To download the above please click on the following link: Sexual-and-Reproductive-Health-Policy-4

Please click here to go the Left Archive.

Many thanks to the person who forwarded this to the Archive.

This policy document from the Social Democrats is the first example from the party to be added to the archive. Formed in 2015 by Independent TDs Catherine Murphy and Stephen Donnelly (who later left to join Fianna Fáil), and former Labour TD Roisín Shortall, the Social Democrats since built to hold six Dáil seats, and 19 local council seats.

This Sexual and Reproductive Health policy document dates from just before the repeal of the 8th amendment in 2018. The document opens:

The World Health Organisation (WHO) defines health as a state of complete physical, mental and social well-being. The WHO recognises that the concept of health refers to far more than just the absence of disease or infirmity. It includes reproductive health, or sexual health, and addresses the reproductive processes, functions and system at all stages of life. The definition recognises that reproductive health refers to one’s ability to conduct a responsible, satisfying and safe sex life. Inherent in that are the rights of people to choose if and when they reproduce.

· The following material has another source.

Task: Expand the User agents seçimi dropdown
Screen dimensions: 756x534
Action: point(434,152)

In order to vindicate those health rights, it is incumbent on a society to provide information on and access to safe effective, affordable and acceptable methods of fertility regulation and to appropriate healthcare services that will enable people to go safely through pregnancy and childbirth maximising the likelihood of a healthy birth.

Unsurprisingly the party present a clear position in favour of repeal of the 8th amendment, and provision of abortion services:

The Social Democrats strongly support the holding of a referendum to repeal the 8th Amendment to the Constitution and will campaign strongly in favour of a repeal vote.

[…]

We will advocate for legislation which allows termination on request up to 12 weeks gestation, which would be provided within the public healthcare system. After this 12 week period, we believe legislation should allow terminations on the advice of medical professionals where the mental and/or physical health of a woman is at risk or where there is a fatal foetal abnormality.

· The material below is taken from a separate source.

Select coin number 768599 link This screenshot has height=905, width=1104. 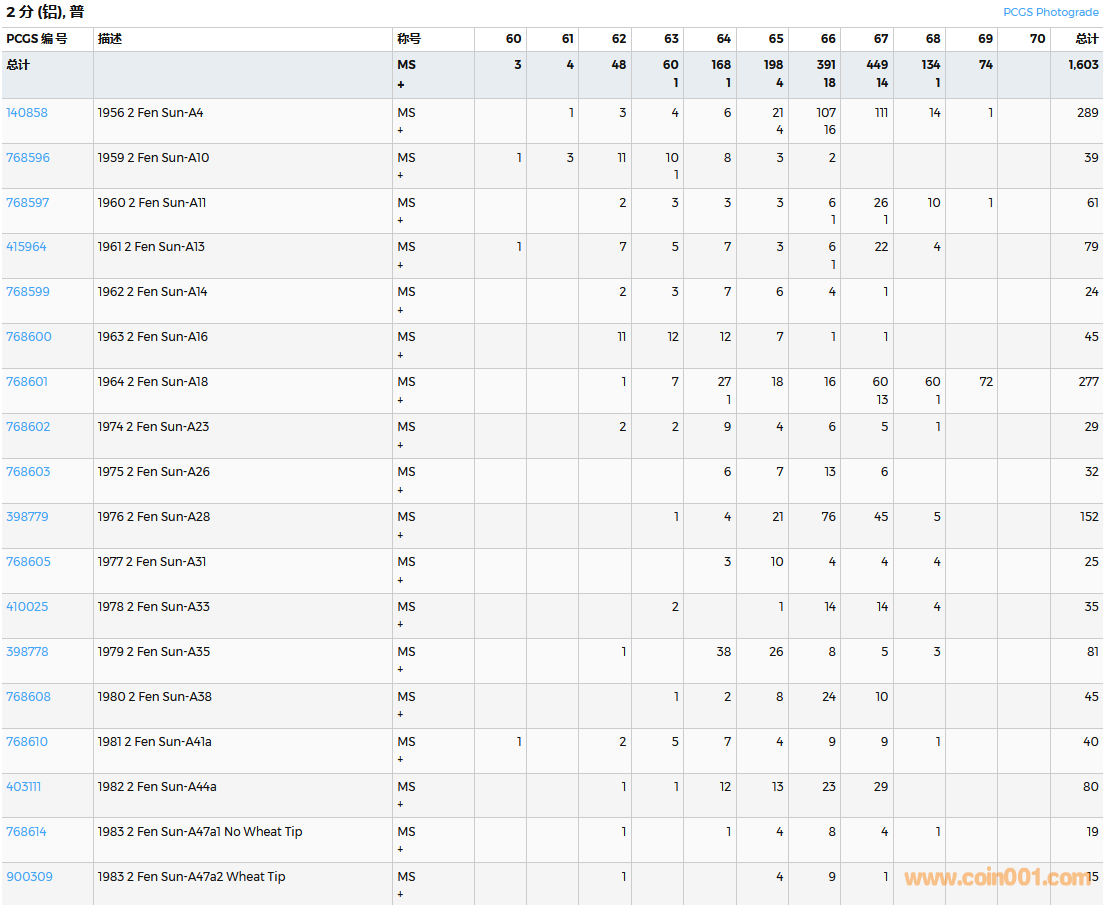coord(28,292)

It also positions abortion within the wider context of reproductive health and choice, calling for better healthcare provision for infertility and maternity care, and more accessible contraception (“The Social Democrats believe that contraception should be: Affordable; VAT exempt; Readily available”).

It further calls for a more complete sexuality education programme:

The Social Democrats advocate the drawing up of a holistic comprehensive sexuality education programme that is age-appropriate and that integrates key components such as:

• Body positivity
• Gender identity and gender expression
• Relationships
• Sexual orientation
• Fertility
• Consent awareness and sexual rights
• Sexual and reproductive health
• Sexual pleasure
• STI Education and prevention
• Safety on social and digital media in the context of sexuality

Please note: If files have been posted for or to other online archives previously we would appreciate if we could be informed of that. We always wish to credit same where applicable or simply provide links.

Back-up solutions August 16, 2020

Posted by WorldbyStorm in Uncategorized.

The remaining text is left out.